Generalized seizures can be divided into two types: primary generalized and secondary generalized. Primarily generalized seizures are thought to involve both hemispheres of the brain at seizure onset. Secondarily generalized seizures begin as partial seizures originating from a specific region of the brain, but very rapidly become generalized involving both sides of the brain.
The best-known type of generalized seizure is tonic-clonic, formerly known as a grand mal seizure. It begins with the tonic phase, which often involves a fall to the floor, stiffening of the limbs, and clenching of teeth. This is followed by the clonic phase, which presents itself as the violent rhythmic jerking of the limbs and torso.
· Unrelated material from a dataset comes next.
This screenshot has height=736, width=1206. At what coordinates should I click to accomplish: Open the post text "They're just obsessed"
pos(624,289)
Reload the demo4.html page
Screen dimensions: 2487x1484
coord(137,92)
All seizures associated with TSC, whether they become generalized or not, are thought to begin as partial seizures. These localized events typically originate at or near the location of a cortical tuber and may spread to other parts of the brain, becoming a generalized seizure.
Other Seizure Types
People with TSC may experience other types of seizures as well. Myoclonic seizures, for example, are single, intense muscular contractions that may result in a single powerful jerk of the limbs, trunk, or face. They may be partial, originating on one side of the brain, or generalized, involving both sides. Pure tonic seizures involve prolonged contraction of muscles and stiffening of limbs without the rhythmic motion characteristic of most seizures. Atonic seizures cause sudden, uncontrolled relaxation of most or all muscles in the body. All three of these seizure types—myoclonic, pure tonic, and atonic—may result in what experts generally refer to as drop attacks, in which an individual suddenly collapses or is thrown to the ground. Injuries caused by such events are common and may be severe.